[Source records]

● ● ●

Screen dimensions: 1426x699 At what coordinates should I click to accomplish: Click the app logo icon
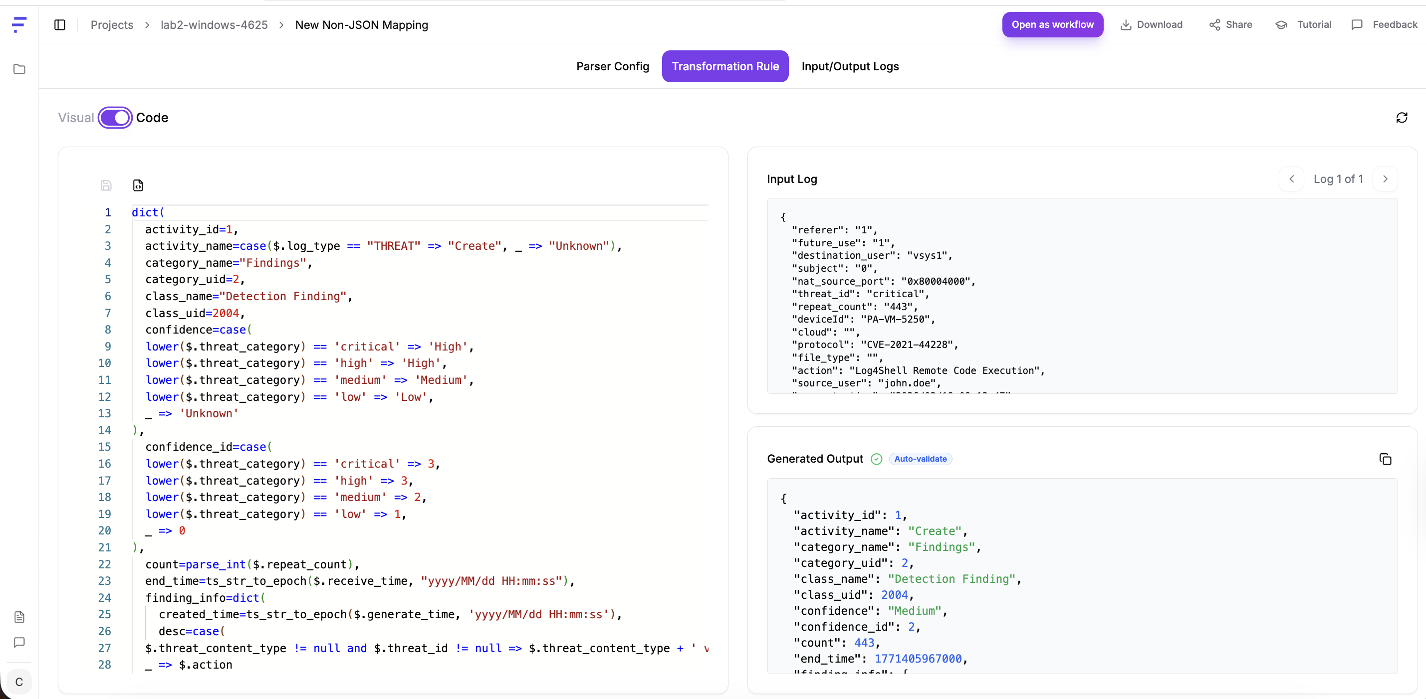[x=19, y=24]
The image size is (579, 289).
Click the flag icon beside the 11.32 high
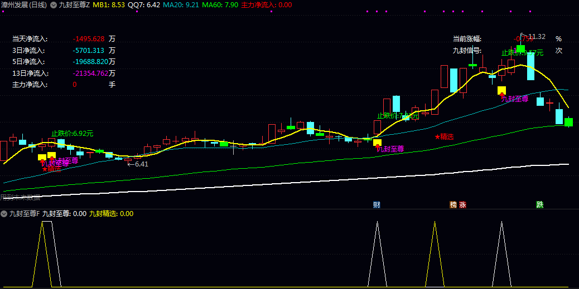pos(523,36)
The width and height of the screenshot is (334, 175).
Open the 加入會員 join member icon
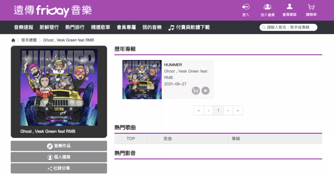click(267, 7)
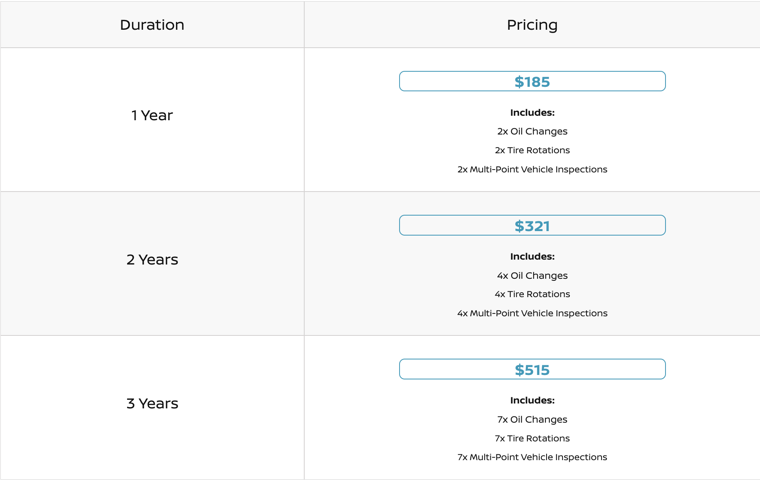
Task: Click 4x Multi-Point Vehicle Inspections text
Action: [x=532, y=313]
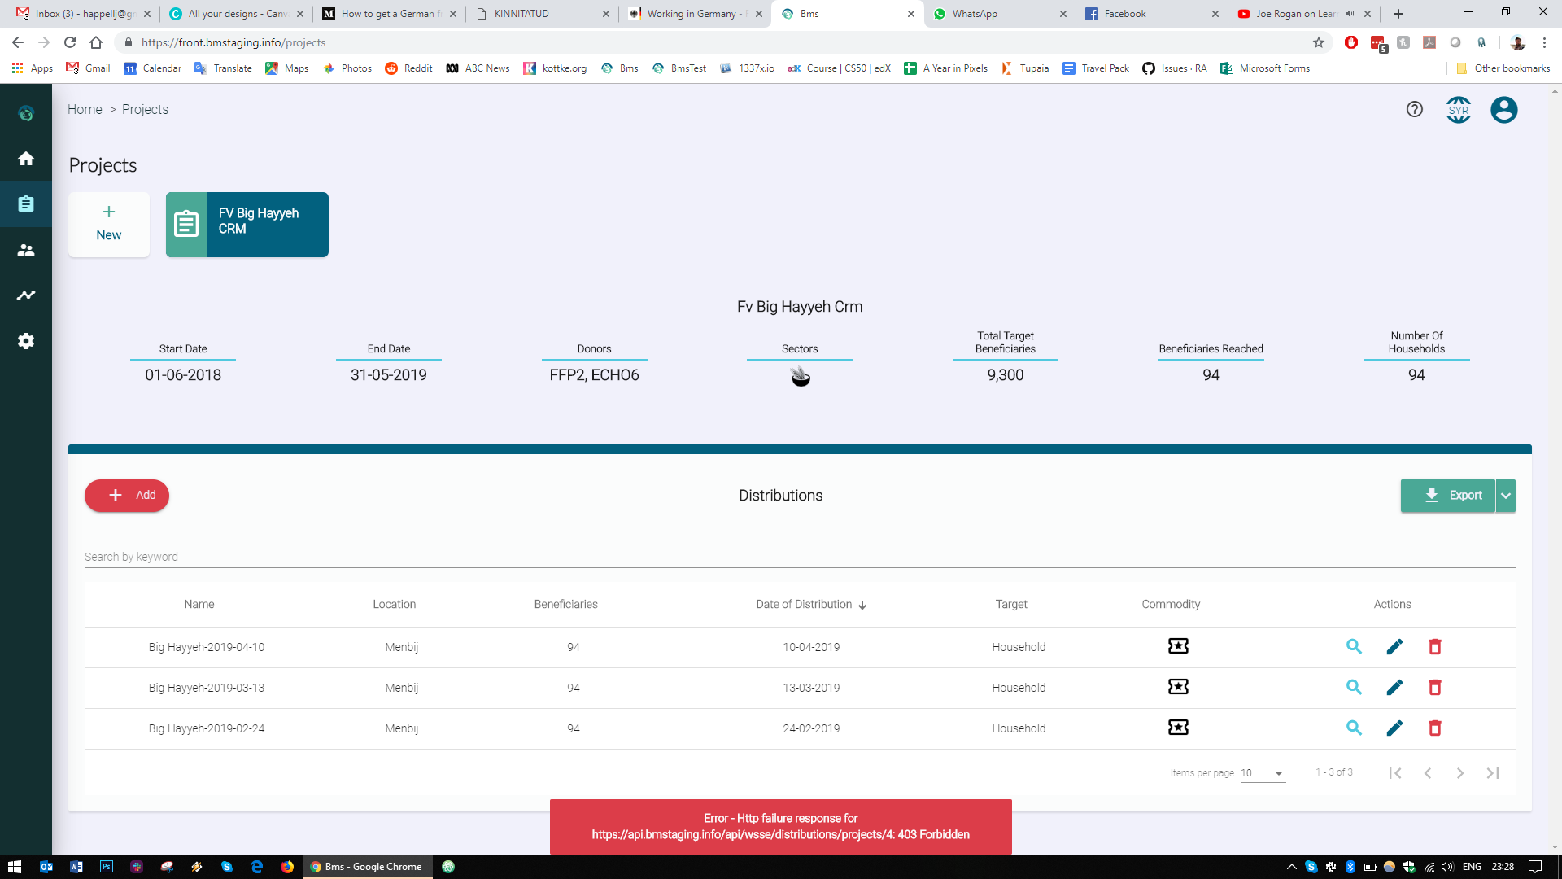Open the Reports chart icon in the sidebar
1562x879 pixels.
click(26, 295)
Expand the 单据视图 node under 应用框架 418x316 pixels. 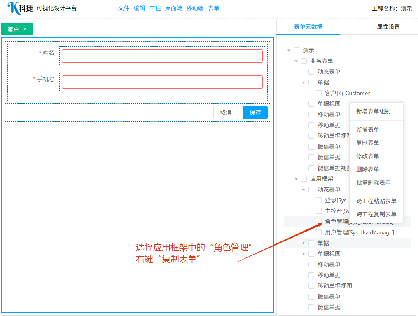304,254
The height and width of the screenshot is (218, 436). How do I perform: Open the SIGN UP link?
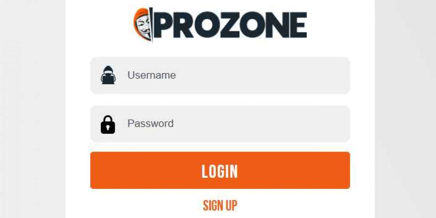coord(220,205)
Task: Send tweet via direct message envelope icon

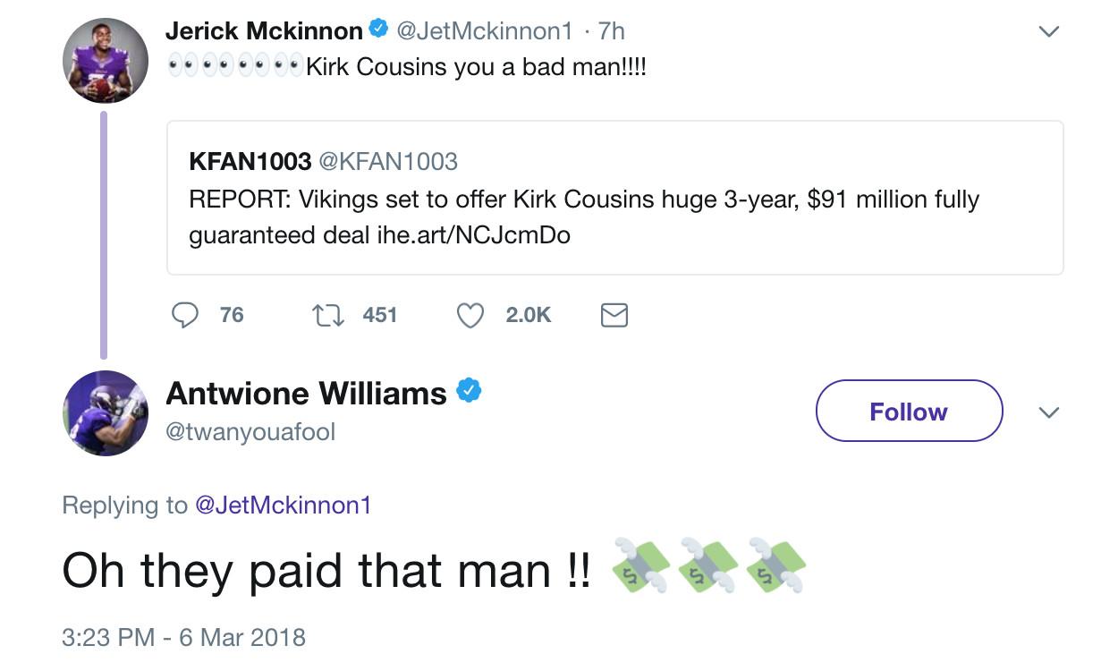Action: coord(614,315)
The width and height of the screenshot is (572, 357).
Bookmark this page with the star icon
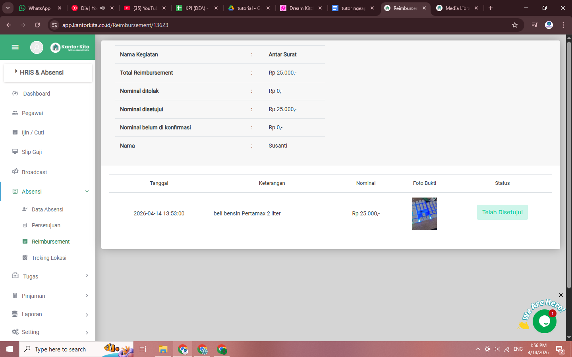515,25
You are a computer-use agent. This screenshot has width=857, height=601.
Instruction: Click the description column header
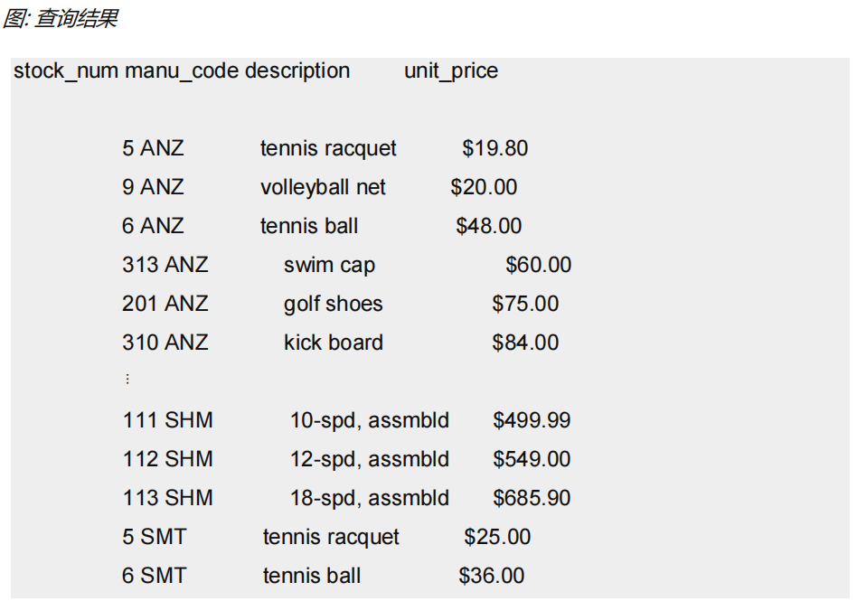[x=297, y=71]
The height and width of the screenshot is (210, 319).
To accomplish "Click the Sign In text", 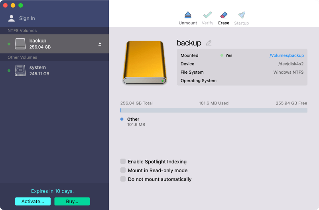I will (27, 18).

● ● ●

■ **WORK TO COMPLETE**
Count the rows above that contain the string "screenshot", and reply with the number alone.

■ **RESULT OF THE TASK**
5